YouTube Will Let Brands Target Top 5 Percent of Its Videos

Johnson & Johnson and Heineken have beta-tested 'Google Preferred'

YouTube is attempting to assuage advertiser concerns about showing up next to poor content by rolling out Google Preferred. The feature allows brands to target pre-roll ads against the top five percent of the most popular content in areas like entertainment and food. 

Susan Wojcicki, YouTube CEO, unveiled the offering at the beginning of the digital video company's splashy Brandcast, which is part of the Digital Content NewFronts, in New York on Wednesday evening. Later in the event, DigitasLBi was introduced as the initiative's first agency partner, while Johnson & Johnson and Heineken have beta-tested Google Preferred while apparently finding success.

"We’re in the middle of a big revolution with video," Wojcicki proclaimed.

Google COO Margo Georgiadis attempted to entice advertisers in the attendance, riffing on YouTube's abilities to reach millennials. 
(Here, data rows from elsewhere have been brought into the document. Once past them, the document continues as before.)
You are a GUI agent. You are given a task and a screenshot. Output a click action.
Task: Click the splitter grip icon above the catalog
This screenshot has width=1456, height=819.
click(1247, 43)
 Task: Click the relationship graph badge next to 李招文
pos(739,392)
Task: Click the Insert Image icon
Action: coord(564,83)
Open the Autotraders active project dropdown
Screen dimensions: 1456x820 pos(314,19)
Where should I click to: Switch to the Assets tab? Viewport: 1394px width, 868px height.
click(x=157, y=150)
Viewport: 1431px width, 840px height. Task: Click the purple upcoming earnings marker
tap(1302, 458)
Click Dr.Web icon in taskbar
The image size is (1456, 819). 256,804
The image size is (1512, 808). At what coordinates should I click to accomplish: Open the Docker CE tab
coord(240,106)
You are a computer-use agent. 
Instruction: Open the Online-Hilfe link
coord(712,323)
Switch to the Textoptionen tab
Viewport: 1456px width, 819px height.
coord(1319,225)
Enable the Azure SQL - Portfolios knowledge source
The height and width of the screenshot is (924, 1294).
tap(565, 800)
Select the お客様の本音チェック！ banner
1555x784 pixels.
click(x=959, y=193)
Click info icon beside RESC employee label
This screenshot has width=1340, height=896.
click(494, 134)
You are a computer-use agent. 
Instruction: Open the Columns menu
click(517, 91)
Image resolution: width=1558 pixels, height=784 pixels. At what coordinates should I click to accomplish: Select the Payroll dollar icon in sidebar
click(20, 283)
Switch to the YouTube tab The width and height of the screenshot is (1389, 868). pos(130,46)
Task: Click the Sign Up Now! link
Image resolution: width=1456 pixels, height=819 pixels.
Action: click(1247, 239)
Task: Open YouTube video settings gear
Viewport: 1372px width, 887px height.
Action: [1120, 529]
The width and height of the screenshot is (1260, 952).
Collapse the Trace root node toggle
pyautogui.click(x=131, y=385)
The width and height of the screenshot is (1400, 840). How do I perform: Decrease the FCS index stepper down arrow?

"Today's 18-to-34-year-olds, they just live differently," she said. "They've grown up in an always on, connected world. …YouTube is the number one place (they) go to learn about a product or passion that interests them. They're four times more interested in watching ads on YouTube than anywhere else."

Google VP Robert Kyncl said Google Preferred will entail a minimum viewership size guarantee, determined by the brand and the tech giant. Kyncl admitted Google Preferred would be an "incredibly scarce offering," but worth it for big brands that add it to their media mix. The Mountain View, Calif.-based company will partner with comScore and Nielsen to provide numbers for advertisers, and will boast the ability to measure actual interest in brands based on lift in search.

And, the company rolled out a Who’s Who of names in the online video world at the presentation, including fashion YouTube teen star Bethany Mota, SoulPancake’s Shabnam Mogharabi and Vice co-founder Shane Smith. Janelle Monae and Pharell Williams performed their hit songs at the event.

Google also announced that Dreamworks TV, an online branch of animation studio Dreamworks, would roll out on YouTube this summer.